Показано 5 из 16 страниц

1 2 3 4 5 6 ... 15 16


От подъездного входа донесся громкий голос господина Зорина, он спрашивал портье, не видал ли тот полосатого котика, которого упустила нерасторопная отельная горничная. Я ощутила приближающуюся катастрофу. Сейчас шумный майор обнаружит «котика», с его невольной хозяйкой подле, и в своей обычной нахраписто-добродушной манере, примется ставить меня в неловкое положение.
       — Моя драгоценная, — я схватила Натали за руки, — прости, ни мгновения промедлить не в силах. Доктор прописал мне моцион вместо обеда…
       Я отодвинула кота ногой, всхлипнула и почти побежала вверх по тропинке.
       — Маняша!
       Та, поняв с полуслова, подогнала работников. Холм мы преодолели галопом.

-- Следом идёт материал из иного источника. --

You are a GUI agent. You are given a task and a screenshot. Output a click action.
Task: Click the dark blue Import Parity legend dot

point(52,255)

       — Корсет? — Запыхавшаяся нянька умудрилась хмыкнуть. — Ничего поумнее придумать не смогла?
       — А ты, я погляжу, навострилась во французском наречии?
       — Чего там непонятного? Скандаль, корсет, да «ля» не забывай прибавлять. Только сроду ты этой пакости не носила.

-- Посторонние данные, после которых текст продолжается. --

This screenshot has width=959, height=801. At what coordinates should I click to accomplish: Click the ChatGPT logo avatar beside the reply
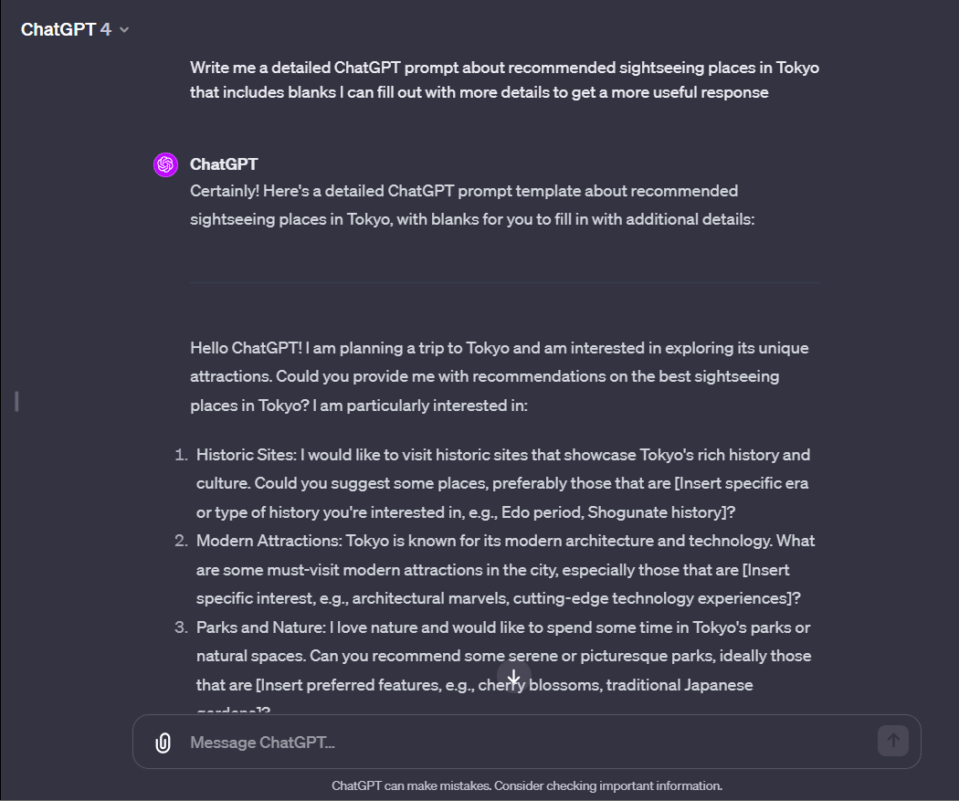164,164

       — Остальные о том не знают, так что скушают — не поморщатся. Наталье Наумовне тоже, знаешь ли, не с руки, если про меня сплетни пойдут. Я ей просто наилучшее объяснение предложила из возможных.
       Место я отыскала без затруднений.
       — Здесь спуск, за кустами.
       Парни принялись разматывать веревку.
       — А Гаврюша-то где? — вдруг вспомнила Маняша.
       — Да какая разница?
       — Ав-р-р!
       Он сидел у моих ног, будто вот так вот сидя и перенесся с дорожки на каменный брег.
       — Только тебя здесь нам недоставало, — сообщила я разбойнику, наблюдая, как рослый белобрысый парень спускается вниз, обвязанный за пояс канатом.
       Разбойник гортанно ответил что-то на своем кошачьем наречии. Парней я тоже не понимала, они переговаривались на местном диалекте, то ли куршском, то ли самландском.
       Вот и сейчас, тот, которого опустили, громко прокричал товарищам, будто камешками в железной кружке погремел.
       — Мыкос не нашел ничего, барышни, — перевели нам любезно. — Спрашивает, можно ли подниматься.
       — Как подниматься? — Возмутилась я. — Что значит, ничего не нашел? А ну, давай, вяжи петлю, я сейчас самолично ему покажу, как искать надобно!
       — Не пущу! — Грудью заступила мне путь Маняша.
       Опять громыхнуло камнем по железу.
       — Мыкос говорит, это заброшенное капище и тревожить его не стоит.
       — Скажи своему Мыкосу, — начала я, но быстро передумала ругаться. — Чье капище?
       Мой толмач проорал вопрос, выслушал ответ, довольно пространный, перевел:
       — Мыкос не знает. Он сначала думал, что там Святовита славили, но сейчас думает, что не его, он думает…
       Мыкос думал там внизу много и с удовольствием. Нам поведали о древнем руянском боге Святовите, ведающим в своем пантеоне солнцем и урожаем, а также войнами и доблестью. Его капищ на острове с давних времен осталось преизрядно.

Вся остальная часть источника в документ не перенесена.